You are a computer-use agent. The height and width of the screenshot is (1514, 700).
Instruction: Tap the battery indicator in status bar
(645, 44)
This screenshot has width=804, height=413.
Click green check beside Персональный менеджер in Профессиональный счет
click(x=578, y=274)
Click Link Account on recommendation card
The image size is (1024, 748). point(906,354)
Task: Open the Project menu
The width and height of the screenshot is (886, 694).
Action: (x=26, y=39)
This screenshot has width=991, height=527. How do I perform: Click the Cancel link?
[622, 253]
---
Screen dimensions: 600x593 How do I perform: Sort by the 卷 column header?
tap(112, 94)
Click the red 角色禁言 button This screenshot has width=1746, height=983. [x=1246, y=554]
--
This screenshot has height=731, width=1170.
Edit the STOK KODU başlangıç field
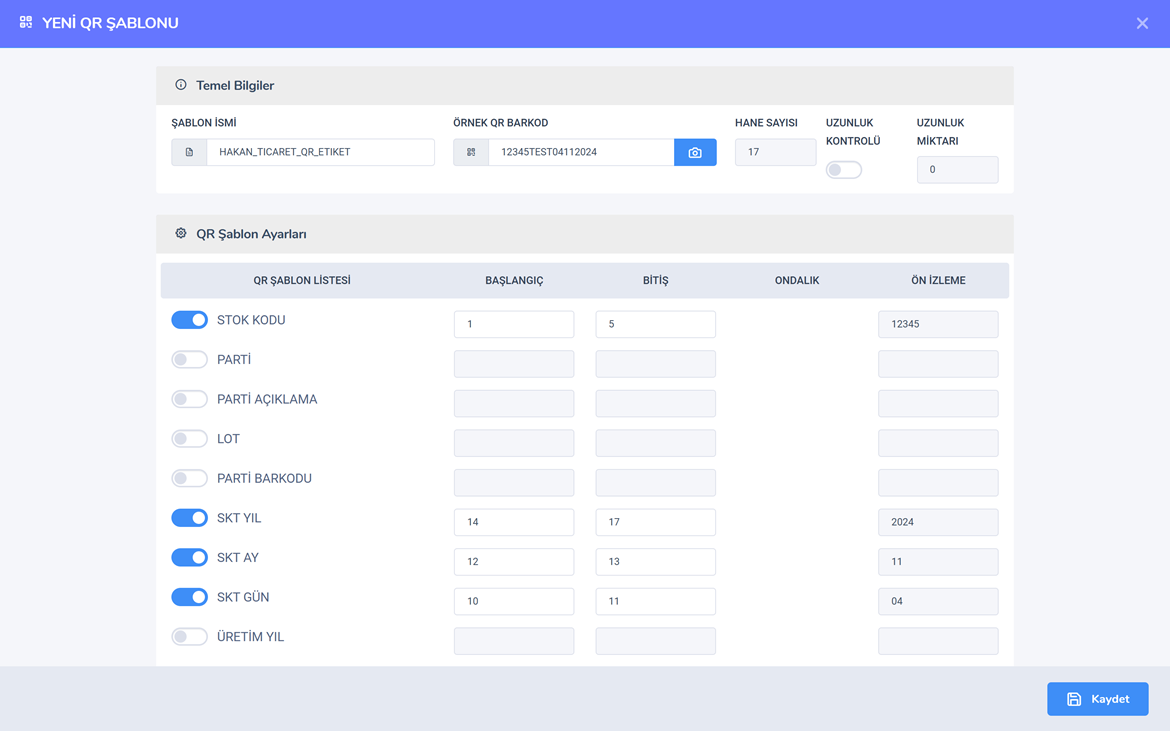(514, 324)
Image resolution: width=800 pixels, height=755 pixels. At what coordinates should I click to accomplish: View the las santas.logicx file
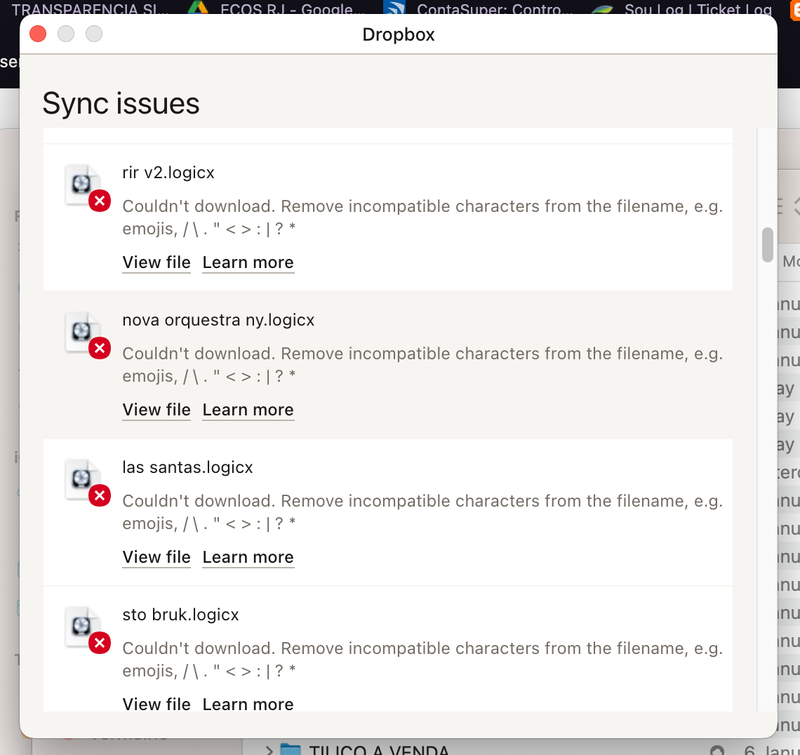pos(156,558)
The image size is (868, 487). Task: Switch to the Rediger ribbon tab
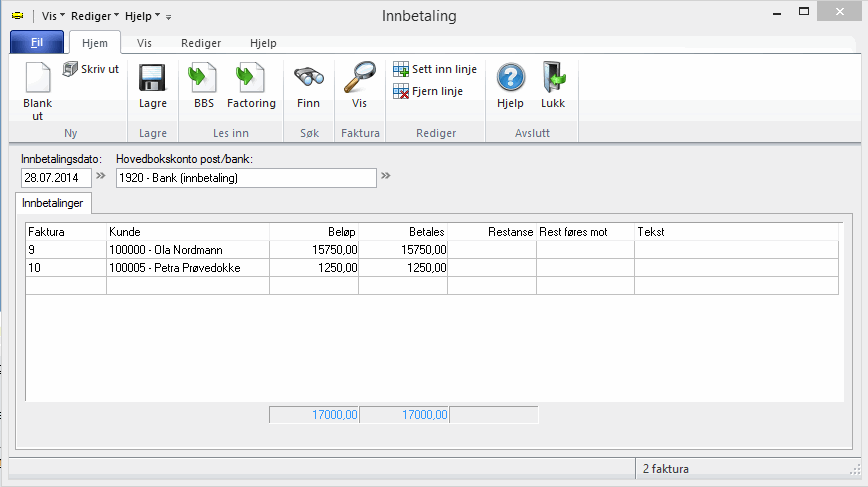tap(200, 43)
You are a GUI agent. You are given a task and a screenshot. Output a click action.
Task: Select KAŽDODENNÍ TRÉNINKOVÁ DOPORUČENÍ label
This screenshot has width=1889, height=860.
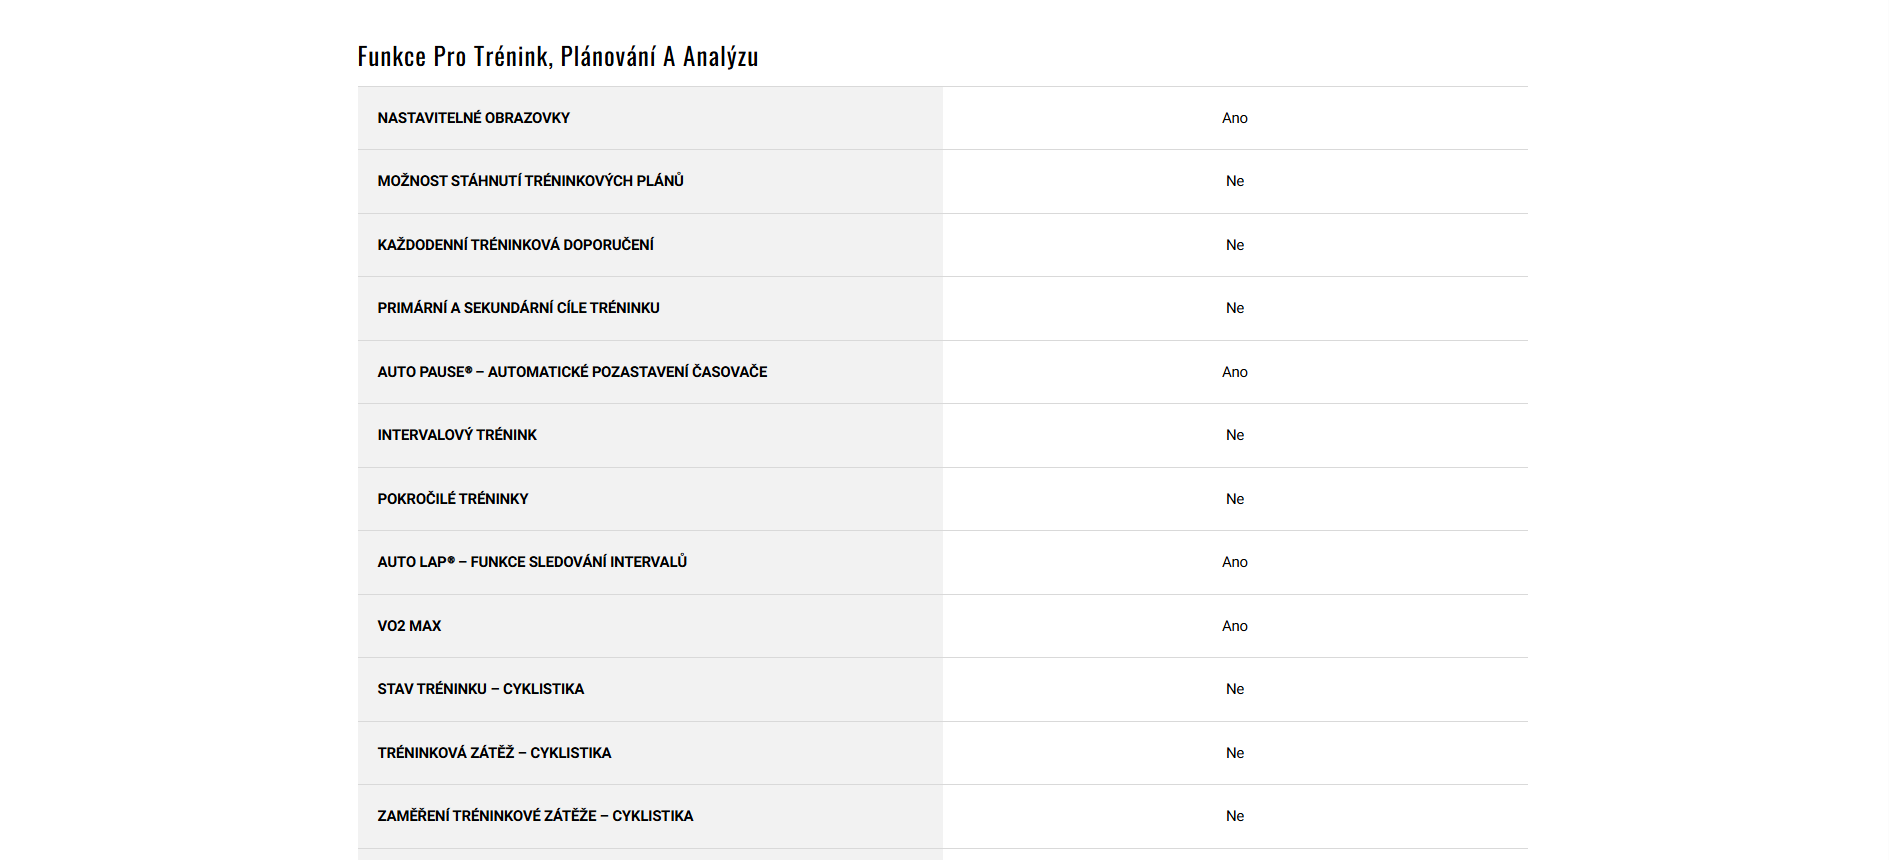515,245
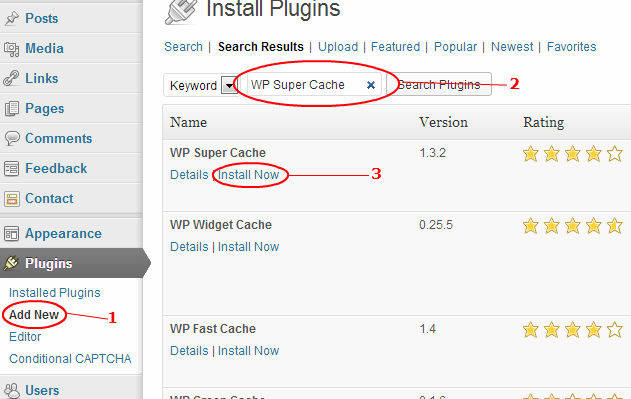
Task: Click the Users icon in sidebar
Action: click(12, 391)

**Action item**:
Going through the records above, state how many lines include the word "agent", and give no other text.

**Reply**:
2